··· Extract provided ···

The Conduct of Employment Agencies and Employment Business Regulations 2003 (UK)

Author: CCa2z

Date: 11th November 2009

The long-awaited review of the Employment Agencies Regulations came into force on 6 April 2004 as the 'Conduct of Employment Agencies / Business Regulations 2003'. These are intended to update the regulation of the recruitment industry in the UK - Manpower however already operates to levels well beyond the statutory minimum so these changes will have little impact on Manpower clients.

Definitions

The regulations aim to legislate for different types of business - Employment Agencies and Employment Businesses. 'Employment Businesses' are suppliers of temporary/casual workers to third party hirers; whilst 'Employment Agencies' introduce workers to hirers for direct employment by the hirer, sometimes referred to as head-hunters. Key Provisions of the Regulations

The main impacts of the Regulations are as follows:

  • Employment Businesses are restricted (not prevented) on the charging of 'transfer fees' - eg 'temp-to-perm', 'temp-to-temp' and 'temp-to-third party'
  • Payment to workers may not be withheld on the basis of there being no signed time sheet or if the Employment Business has not been paid by the hirer. (The Employment Business may delay payment whilst making reasonable enquiries to verify the time of work).

··· Dataset rows ···

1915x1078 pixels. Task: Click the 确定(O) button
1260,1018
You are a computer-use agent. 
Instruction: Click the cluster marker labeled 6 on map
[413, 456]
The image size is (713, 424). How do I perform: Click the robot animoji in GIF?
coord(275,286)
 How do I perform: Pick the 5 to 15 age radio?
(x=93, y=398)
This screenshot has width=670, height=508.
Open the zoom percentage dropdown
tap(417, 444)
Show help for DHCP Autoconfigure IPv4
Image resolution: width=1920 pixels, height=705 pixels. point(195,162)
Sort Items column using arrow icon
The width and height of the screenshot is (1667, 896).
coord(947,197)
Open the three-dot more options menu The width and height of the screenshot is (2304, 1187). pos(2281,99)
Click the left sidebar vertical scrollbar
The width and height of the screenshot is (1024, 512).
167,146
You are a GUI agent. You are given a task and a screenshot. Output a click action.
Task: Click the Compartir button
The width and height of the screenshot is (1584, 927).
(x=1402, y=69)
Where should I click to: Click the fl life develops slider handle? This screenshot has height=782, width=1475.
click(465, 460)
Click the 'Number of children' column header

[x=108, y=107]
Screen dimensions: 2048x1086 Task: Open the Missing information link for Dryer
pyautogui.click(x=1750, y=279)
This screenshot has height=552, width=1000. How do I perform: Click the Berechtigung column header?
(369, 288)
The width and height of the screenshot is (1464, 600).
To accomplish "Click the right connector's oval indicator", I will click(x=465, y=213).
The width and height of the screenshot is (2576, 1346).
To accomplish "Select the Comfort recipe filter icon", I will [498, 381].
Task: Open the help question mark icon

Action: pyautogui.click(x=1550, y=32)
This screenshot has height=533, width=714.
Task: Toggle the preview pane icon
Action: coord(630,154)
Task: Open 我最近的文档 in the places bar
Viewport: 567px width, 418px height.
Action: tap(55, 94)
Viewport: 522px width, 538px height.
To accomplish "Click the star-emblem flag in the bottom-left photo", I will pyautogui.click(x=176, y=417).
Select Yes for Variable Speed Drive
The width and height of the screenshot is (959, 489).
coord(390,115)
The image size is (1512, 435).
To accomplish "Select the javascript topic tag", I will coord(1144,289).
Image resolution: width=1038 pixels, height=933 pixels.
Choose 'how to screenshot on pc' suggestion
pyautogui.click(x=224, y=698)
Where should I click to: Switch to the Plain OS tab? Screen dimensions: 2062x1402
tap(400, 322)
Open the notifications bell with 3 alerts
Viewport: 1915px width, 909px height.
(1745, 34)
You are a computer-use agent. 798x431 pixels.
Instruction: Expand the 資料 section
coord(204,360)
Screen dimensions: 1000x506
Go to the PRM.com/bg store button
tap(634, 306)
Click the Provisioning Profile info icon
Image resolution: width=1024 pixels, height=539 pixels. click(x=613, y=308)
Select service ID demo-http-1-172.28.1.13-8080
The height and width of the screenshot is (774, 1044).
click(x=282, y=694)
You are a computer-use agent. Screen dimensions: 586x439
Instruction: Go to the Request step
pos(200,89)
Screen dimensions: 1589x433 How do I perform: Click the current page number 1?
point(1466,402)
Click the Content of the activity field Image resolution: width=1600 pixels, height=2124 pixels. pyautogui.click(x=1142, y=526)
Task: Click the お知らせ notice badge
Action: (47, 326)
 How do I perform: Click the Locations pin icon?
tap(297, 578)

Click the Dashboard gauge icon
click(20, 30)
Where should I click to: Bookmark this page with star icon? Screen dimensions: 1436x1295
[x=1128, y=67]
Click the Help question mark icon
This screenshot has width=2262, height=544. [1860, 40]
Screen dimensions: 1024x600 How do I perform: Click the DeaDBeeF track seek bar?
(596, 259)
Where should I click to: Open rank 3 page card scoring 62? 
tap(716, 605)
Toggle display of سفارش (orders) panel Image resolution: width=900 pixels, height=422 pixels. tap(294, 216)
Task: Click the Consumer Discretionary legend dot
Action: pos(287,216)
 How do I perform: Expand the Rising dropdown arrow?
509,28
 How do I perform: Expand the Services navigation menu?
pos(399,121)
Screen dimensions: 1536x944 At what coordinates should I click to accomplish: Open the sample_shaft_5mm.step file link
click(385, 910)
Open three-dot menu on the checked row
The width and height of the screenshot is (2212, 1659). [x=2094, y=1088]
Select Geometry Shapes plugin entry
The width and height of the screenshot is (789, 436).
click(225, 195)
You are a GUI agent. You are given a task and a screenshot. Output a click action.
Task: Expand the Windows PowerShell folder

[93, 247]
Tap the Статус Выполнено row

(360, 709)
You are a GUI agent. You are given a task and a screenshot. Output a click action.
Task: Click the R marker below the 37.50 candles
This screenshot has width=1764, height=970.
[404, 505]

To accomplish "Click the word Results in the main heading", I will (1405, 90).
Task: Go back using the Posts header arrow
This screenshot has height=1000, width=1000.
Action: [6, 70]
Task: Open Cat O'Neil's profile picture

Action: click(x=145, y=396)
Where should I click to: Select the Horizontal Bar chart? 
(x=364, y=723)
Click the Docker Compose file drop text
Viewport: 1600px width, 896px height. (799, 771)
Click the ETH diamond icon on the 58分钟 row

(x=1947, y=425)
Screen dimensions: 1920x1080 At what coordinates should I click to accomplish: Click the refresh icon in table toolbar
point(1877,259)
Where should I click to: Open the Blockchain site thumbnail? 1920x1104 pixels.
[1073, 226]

···

Required actions:
(a) Render this sentence from the article on the UK employment agency regulations into Spanish: "Payment to workers may not be withheld on the basis of there being no signed time sheet or if the Employment Business has not been paid by the hirer."
(b) Answer these from the article on the UK employment agency regulations:
(i) On what date did the regulations come into force?
(ii) According to the definitions, what do Employment Agencies do?
(iii) What may an Employment Business do about payment while verifying the time worked?
(c) Resume the article on the UK employment agency regulations, picking up after its final sentence.
The material can be set aside; none of it is needed here.

Exercise results:
(a) El pago a los trabajadores no puede retenerse por el hecho de que no exista una hoja de horas firmada ni porque el contratante no haya pagado a la Employment Business.

(b)
(i) 6 April 2004.
(ii) They introduce workers to hirers for direct employment by the hirer.
(iii) It may delay payment while making reasonable enquiries to verify the time of work.

(c)
  • Employment Businesses may not supply temporary workers to replace employees engaged in official industrial action.
    Manpower already operates this policy - it is now enforced by law for all Employment Businesses.
  • Employment Businesses and Employment Agencies must provide greater clarity in terms of the capacity in which they act - ie whether the work provided is of a permanent or temporary nature.
    As an Employment Business and Employment Agency Manpower provides both permanent and temporary placements and already operates a policy advising clients and work-seekers so.
  • Employment Businesses have increased obligations in terms of clarity and content of written contracts and information provided to workers and hirers. Manpower employs field staff on a full contract of employment, so already meets the requirement to provide written contracts to workers.
  • Employment Businesses and Employment Agencies have increased obligations to obtain sufficient information on both the position to be filled and the worker, before supplying workers. This includes the nature of the work as well as appropriate training for the worker and details of qualifications etc. This is already Manpower's standard practice.
  • Once placed, the Employment Business must advise hirers if additional relevant information comes to light which gives reasonable grounds to believe the worker is unsuitable, and in some cases withdraw the worker from the assignment.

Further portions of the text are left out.